Market research is a very important component of business strategy, which provides important information to identify and analyze the market need, market size and competition. All successful owners must know their markets, competitors, customer wants and needs, and what it takes to be competitive. You should expect to budget at least a minimum amount of time and money for research, especially if you are starting a new business or branching out into a new direction.
Determine Your Research Needs and Objectives
The first step in doing market research is to decide what you really need to find out. The kind of information you are seeking should determine the type of research you will do, although of course budgetary constraints will play a part in your decision.
You may wish to conduct blind tests of different formulas before finalizing recipes for a new product. In that case, you can do “laboratory” tests, where brands, packages and names of products are not revealed to the test subjects and achieve statistically reliable results at the 90% to 95% confidence level of predictability. Or perhaps you have completes extensive product development and testing and are now ready for a field test of your prototype products.
Conceptually, market research breaks down into the following categories:
(1)Primary research—involves the actual data-gathering about the specific usage patterns, product feature likes and dislikes, etc., of target buyers or current users of your products.
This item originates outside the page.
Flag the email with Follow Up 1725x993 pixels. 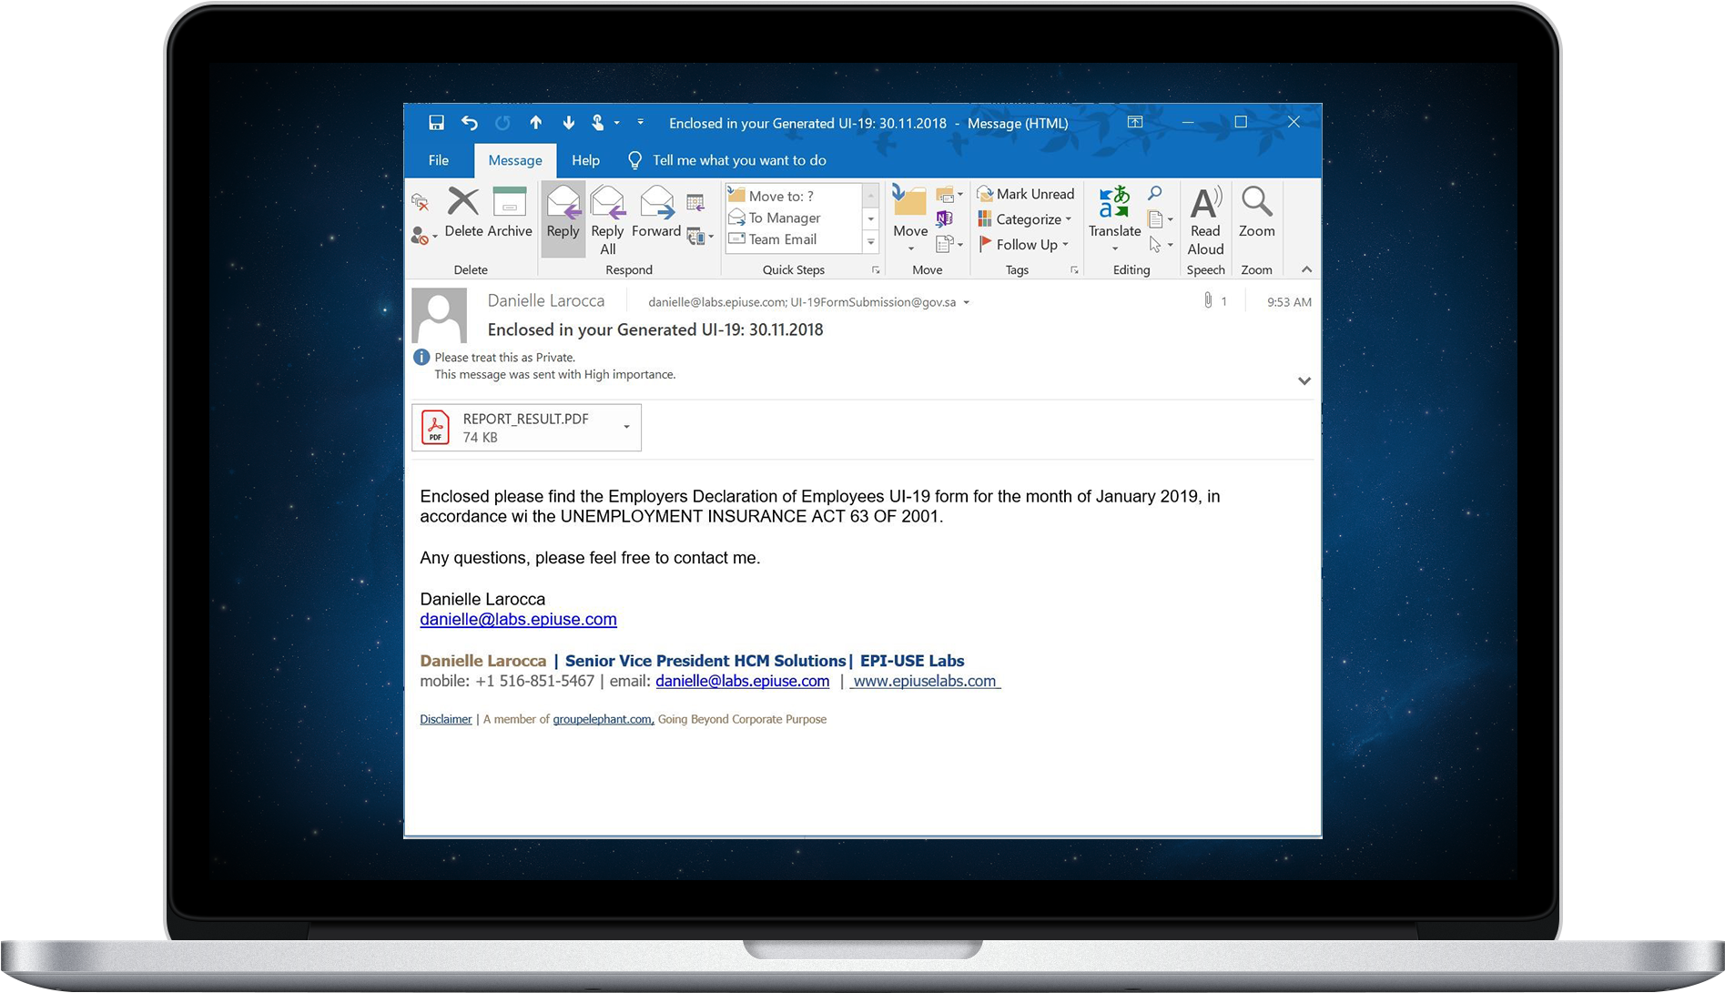point(1023,244)
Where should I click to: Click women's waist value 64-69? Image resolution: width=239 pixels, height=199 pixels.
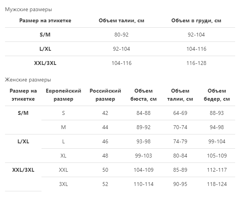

(2)Secondary research—with this type of research, some else has done the actual data-gathering in the field and has written it up in a form that’s easier for you yo use. Secondary research is generally much less time-consuming and cheaper than primary research.
Qualitative and Quantitative Research
Qualitative research is primarily concerned with getting a subjective “feel” for the research topic, not a numerical, statistically predictable measure. Traditionally, qualitative research consists of focus groups and individual interviews. Focus groups can be thought of as “group interviews”, where a manageable number of target buyers are brought together, presented with an idea or a prototype product, and asked to discuss their opinions with a moderator and with each other.
Quantitative research is distinguished from quantitative research primarily by the large numbers of people who are questioned and the type of questioned asked. Quantitative questionnaires usually gather information that can be numerically tabulated.